Indonesian Political, Business & Finance News

JCI Plummets to 6,900s Level, Down 20% Since the Start of the Year

| Source: CNBC Translated from Indonesian | Finance
JCI Plummets to 6,900s Level, Down 20% Since the Start of the Year
Image: CNBC

Jakarta, CNBC Indonesia - The Jakarta Composite Index (JCI) faced significant pressure in the first trading session today, Thursday (30/4/2026), with a decline of more than 2%.

At 10:20 WIB, the JCI was recorded at the level of 6,932.50, down 168 points (-2.38%) and becoming the lowest point for the JCI throughout 2026. Since the beginning of the year, the JCI has been corrected by 20%.

Selling pressure was evident from the opening of trading, where the JCI briefly opened at the level of 7,103.26 before immediately experiencing a sharp weakening to touch the lowest level at 7,028.23.

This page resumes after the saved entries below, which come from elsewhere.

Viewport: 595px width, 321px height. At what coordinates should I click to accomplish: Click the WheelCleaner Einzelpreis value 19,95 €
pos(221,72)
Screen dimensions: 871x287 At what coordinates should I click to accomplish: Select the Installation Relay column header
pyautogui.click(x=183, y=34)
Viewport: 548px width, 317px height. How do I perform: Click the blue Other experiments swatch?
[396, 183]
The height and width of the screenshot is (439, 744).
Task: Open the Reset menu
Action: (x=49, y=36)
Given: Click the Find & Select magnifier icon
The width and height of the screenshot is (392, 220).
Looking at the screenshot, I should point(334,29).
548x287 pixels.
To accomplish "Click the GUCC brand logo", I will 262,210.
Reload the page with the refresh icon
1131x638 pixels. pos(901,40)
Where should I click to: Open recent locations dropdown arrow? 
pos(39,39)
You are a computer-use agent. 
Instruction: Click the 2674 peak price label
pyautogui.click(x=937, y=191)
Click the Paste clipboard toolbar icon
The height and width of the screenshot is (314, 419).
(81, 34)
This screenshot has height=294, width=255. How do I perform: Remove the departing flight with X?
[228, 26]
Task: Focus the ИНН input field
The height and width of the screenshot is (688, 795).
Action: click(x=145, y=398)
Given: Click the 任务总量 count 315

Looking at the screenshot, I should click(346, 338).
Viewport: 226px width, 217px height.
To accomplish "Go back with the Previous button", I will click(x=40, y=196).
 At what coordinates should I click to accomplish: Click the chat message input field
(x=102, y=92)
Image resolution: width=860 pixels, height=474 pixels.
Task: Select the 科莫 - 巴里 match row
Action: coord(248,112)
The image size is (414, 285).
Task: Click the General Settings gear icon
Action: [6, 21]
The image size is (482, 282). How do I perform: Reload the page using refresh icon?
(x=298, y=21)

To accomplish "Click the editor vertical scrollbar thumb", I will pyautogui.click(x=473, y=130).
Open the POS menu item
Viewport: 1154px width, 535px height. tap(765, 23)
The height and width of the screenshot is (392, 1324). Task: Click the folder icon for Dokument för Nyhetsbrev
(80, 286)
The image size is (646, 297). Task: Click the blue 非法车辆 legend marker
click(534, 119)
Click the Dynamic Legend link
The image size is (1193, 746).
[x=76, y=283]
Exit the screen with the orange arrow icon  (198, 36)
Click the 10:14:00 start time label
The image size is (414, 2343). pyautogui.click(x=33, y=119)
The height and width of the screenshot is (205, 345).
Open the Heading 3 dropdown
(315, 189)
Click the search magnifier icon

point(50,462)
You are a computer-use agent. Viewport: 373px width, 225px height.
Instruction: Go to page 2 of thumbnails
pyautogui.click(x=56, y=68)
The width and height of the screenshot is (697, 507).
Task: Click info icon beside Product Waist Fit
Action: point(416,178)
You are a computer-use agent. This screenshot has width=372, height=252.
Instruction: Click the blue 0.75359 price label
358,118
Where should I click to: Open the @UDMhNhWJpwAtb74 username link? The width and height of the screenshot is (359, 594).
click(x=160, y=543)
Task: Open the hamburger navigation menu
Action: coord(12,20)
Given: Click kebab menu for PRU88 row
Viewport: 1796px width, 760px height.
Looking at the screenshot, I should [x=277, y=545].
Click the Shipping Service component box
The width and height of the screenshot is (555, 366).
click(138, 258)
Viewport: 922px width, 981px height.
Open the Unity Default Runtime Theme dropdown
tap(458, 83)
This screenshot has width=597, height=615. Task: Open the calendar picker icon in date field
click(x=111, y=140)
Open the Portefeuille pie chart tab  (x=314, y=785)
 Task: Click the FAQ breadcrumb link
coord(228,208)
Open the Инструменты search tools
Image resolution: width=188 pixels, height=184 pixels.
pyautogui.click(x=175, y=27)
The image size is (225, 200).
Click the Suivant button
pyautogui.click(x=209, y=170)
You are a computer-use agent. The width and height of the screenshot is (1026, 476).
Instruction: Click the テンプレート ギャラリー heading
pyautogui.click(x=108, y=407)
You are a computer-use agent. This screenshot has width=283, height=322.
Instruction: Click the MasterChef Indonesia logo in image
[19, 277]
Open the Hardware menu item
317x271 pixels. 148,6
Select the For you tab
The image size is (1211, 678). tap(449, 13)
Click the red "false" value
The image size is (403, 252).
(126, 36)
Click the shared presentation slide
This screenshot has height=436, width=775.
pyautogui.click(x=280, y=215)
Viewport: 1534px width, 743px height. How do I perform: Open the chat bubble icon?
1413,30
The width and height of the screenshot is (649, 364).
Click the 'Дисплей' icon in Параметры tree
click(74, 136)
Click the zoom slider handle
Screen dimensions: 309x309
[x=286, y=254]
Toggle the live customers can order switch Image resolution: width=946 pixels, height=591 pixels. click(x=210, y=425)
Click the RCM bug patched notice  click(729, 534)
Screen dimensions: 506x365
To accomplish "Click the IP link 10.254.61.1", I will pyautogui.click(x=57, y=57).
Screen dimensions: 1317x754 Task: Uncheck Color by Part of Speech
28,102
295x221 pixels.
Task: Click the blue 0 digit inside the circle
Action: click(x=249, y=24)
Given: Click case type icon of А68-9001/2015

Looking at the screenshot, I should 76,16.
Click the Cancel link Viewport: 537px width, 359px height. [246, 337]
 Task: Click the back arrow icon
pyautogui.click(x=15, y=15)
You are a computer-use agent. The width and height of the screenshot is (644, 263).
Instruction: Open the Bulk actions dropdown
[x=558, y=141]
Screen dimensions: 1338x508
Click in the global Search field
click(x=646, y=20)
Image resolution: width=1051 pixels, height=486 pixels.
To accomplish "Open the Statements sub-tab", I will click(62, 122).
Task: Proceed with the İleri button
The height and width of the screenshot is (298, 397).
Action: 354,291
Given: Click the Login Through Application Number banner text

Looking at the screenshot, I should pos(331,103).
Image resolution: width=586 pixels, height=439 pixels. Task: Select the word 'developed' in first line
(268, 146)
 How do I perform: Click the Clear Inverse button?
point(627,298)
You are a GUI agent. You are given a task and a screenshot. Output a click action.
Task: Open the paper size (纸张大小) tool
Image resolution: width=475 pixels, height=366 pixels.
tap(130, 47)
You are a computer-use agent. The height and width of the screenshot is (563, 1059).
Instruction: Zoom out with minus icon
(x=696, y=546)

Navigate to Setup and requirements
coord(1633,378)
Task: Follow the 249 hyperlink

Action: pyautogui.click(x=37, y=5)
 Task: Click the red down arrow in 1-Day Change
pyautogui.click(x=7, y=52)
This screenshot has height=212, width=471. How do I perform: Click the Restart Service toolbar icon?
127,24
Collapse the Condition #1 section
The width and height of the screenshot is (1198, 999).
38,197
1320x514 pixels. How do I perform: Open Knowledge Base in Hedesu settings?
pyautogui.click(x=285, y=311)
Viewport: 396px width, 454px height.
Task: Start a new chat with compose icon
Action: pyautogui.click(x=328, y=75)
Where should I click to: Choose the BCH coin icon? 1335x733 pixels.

Only 105 stocks strengthened, 606 stocks weakened, and 99 stocks were stagnant. The transaction value reached Rp 10.42 trillion with a trading volume of around 21.59 billion shares in more than 1.40 million transactions.

All trading sectors weakened, with the deepest corrections recorded by infrastructure, basic materials, and energy.

The coal mining issuer from the Sinar Mas Group, Dian Swastatika Sentosa (DSSA), became the main burden on the JCI’s performance with a weakening of 13.22 index points. This was followed by BBRI and BBCA with weakenings of 12.54 and 11.71 index points, respectively.

Other issuers that weighed on the JCI include BREN, MEGA, TPIA, BRPT, MDKA, AMMN, and UNTR.

Entering the last trading of the week, domestic financial market players will monitor several important sentiments from abroad.

The main focus of the market today is on the results of the Federal Reserve’s interest rate decision, the release of China’s Manufacturing PMI, US Personal Consumption Expenditures or PCE inflation, as well as US unemployment claims data.

As previously reported, the Fed again maintained interest rates at the level of 3.50-3.75%. This decision was taken amid significant divisions in votes within the Fed.

In a meeting that may be the last for Chairman Jerome Powell as leader, a wave of officials opposed the statement that further interest rate cuts are still possible.

FOMC member votes were split with a result of 8-4, where officials had different reasons for their choices. The number of dissenting votes is the highest since October 1992.

Governor Stephen Miran again expressed dissent to support a 25 basis point interest rate cut, as he has done since joining the central bank in September 2025.

The other three “no” votes came from regional Fed Presidents: Beth Hammack from Cleveland, Neel Kashkari from Minneapolis, and Lorie Logan from Dallas. They agreed to hold interest rates but rejected the dovish bias in the official statement.

The main issue of disagreement is the following sentence:

“In considering the size and timing of additional adjustments to the target range for the federal funds rate, the Committee will carefully assess incoming data, evolving outlooks, and the balance of risks.”

This phrase indicates that the next step is likely a rate cut, as the use of the word “additional” suggests that the Fed’s last action was a cut.

Meanwhile, President Donald Trump discussed ways to reduce the impact of a potential months-long Iranian port blockade with oil companies.

The discussion with oil executives on Tuesday occurred after a deadlock in efforts to resolve the conflict, which prompted the United States to pressure Iranian oil exports through a naval blockade to force the reopening of the Strait of Hormuz.

Amid mutual threats between Washington and Tehran, Pakistan is attempting to act as a mediator to prevent escalation, while both sides continue to exchange messages regarding potential agreements.

Trump said Iran could contact if it wants to negotiate, but also mocked that Tehran “is not capable of acting properly.”

The White House stated that Trump and the oil executives discussed steps to stabilise the global oil market as well as options to continue the blockade for months while minimising the impact on US consumers.